To speak or not to speak, that is the question…

Last night I told a friend that she had lost too much weight and wasn’t looking good. That her diet and exercise plan had gone too far.

Several years ago, after I had lost 25 pounds, a friend told me a similar thing. She said I was looking frail. I was as incredulous then as my friend was last night. She didn’t see herself as too thin. Neither did I.

I loved my size 6, flat stomach, easy to fit into any outfit, body. I felt sexy, powerful, in control. I did miss my boobs, however. I was never what you would call a well-endowed woman at my almost-B-cup-bra size, except for when I was pregnant and breastfeeding which doesn’t count because everything else was so big it was all proportional. But, in my minus 25-pound-stealth-self my girls had reduced to their adolescent AA bra size. I figured it was a small price to pay…no pun intended.

Saying the hard thing to a friend takes courage and love. It is a bittersweet gift to offer. When Trudy said it to me, I felt loved and trusted. She believed in me and in the solidity of our friendship to say the difficult truth.

So what do we not say?

And why don’t we say it?

Certainly I worry my loved one will be hurt, or mad, or reject me.

What I said last night came from a place of love and concern. There was no judgment or hidden agenda I was working out.
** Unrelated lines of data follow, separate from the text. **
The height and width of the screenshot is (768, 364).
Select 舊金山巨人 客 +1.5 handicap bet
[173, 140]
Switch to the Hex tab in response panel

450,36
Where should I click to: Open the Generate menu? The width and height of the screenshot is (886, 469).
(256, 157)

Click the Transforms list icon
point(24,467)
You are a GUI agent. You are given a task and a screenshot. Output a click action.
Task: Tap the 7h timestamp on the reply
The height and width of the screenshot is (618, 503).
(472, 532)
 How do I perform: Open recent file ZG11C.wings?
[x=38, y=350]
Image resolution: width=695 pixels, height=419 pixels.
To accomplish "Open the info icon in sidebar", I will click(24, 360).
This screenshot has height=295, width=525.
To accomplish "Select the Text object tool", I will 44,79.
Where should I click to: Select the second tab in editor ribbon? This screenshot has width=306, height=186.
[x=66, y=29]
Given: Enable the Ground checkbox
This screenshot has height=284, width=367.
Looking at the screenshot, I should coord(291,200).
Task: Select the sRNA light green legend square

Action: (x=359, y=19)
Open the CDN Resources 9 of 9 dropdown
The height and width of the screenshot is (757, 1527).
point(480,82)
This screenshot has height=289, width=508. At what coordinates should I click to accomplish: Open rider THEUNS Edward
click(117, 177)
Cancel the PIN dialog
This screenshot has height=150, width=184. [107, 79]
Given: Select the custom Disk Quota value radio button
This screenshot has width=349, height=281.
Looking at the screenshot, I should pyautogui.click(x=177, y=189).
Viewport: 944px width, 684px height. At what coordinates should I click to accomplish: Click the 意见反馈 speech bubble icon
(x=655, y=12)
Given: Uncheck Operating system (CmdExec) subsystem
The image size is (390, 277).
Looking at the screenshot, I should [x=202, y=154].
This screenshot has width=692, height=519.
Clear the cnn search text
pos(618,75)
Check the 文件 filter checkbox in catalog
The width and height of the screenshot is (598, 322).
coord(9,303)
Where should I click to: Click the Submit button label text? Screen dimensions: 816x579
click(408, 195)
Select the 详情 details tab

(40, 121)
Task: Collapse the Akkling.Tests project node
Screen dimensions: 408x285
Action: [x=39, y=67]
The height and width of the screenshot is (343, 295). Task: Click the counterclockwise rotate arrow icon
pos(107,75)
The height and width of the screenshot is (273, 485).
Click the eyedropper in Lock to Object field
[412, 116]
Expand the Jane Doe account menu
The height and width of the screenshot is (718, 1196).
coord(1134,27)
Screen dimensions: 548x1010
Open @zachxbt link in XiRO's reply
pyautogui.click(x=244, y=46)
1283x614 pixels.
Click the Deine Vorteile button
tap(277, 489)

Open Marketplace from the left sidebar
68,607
When that is true, I feel safer saying the tough thing. When that is true it is also easier to hear the hard thing, as happened with Trudy. I felt no guile from her.

What I have learned, the hard way, is to keep my mouth shut when I feel I am harboring ulterior motives. That never goes well. The other person always seems to sense my duplicity. And as loudly as I may defend my honor, we both know the truth. My intentions were not honorable.

That is, perhaps, the question to be asked when choosing to speak or withhold. What are my motives? Am I speaking from a place of compassion and concern? I once read that it is our responsibility to speak from our hearts. That we cannot control how the other hears or receives what we say, but we should be sure where our message came from in ourselves.

I know I feel much better about myself, even if the other is hurt, when I am clear I meant no harm. That being said, I may still need to make amends despite my best intentions. It is my responsibility to do that also.

Saying the hard thing is an act of courage and love. It is also the true measure of a strong relationship.

I also told Tom last night that he couldn’t wear his plaid shorts and printed shirt, even if the blue’s matched. I did have ulterior motives, we both knew it, accepted it and laughed about it; concurring that at our age, mismatched hipster-dom simply looks like old age.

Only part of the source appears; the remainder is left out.